Without pictures, output exactly the lines running from the line containing "Screen dimensions: 336x240" to the end of the listing below.

| Material for the task |
---------------

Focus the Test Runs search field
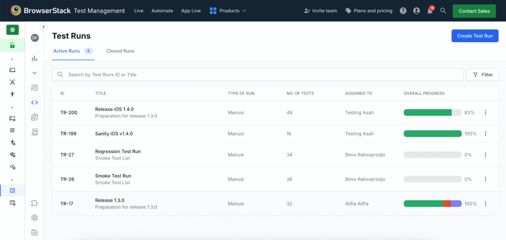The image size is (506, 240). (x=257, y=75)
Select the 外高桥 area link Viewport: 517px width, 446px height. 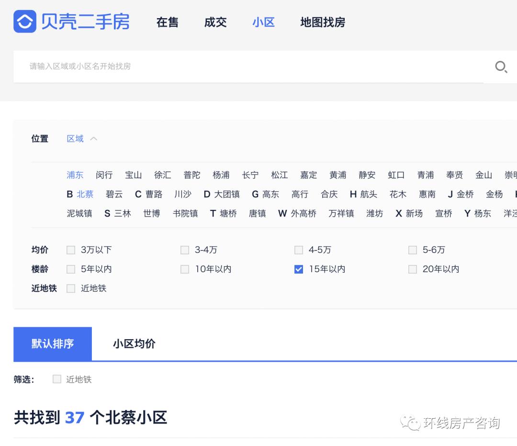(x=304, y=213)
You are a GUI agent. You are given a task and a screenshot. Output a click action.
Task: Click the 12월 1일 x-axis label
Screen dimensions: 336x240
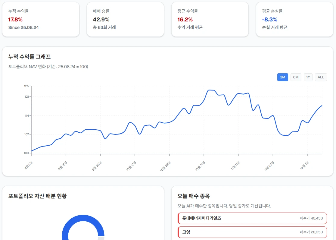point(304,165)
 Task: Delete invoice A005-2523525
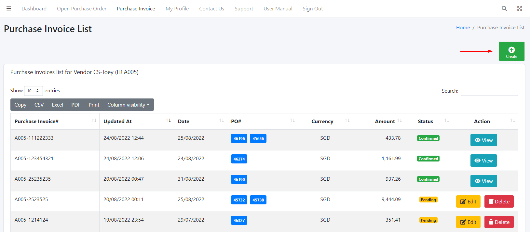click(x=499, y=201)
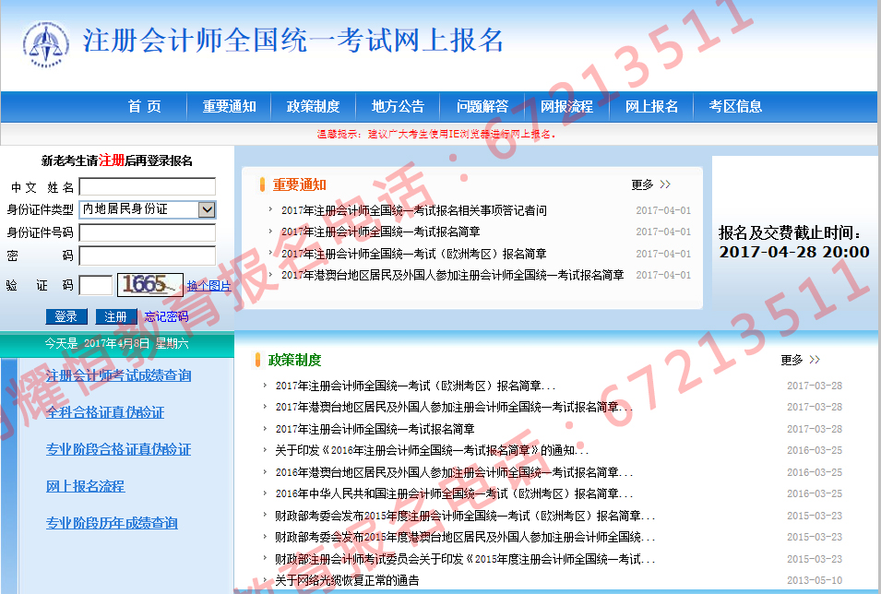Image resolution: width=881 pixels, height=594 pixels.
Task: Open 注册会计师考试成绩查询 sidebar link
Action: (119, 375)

---------------

| Response box |
Screen dimensions: 336x240
point(304,165)
 Task: Delete invoice A005-2523525
click(x=499, y=201)
Image resolution: width=881 pixels, height=594 pixels.
Task: Open 注册会计师考试成绩查询 sidebar link
Action: (119, 375)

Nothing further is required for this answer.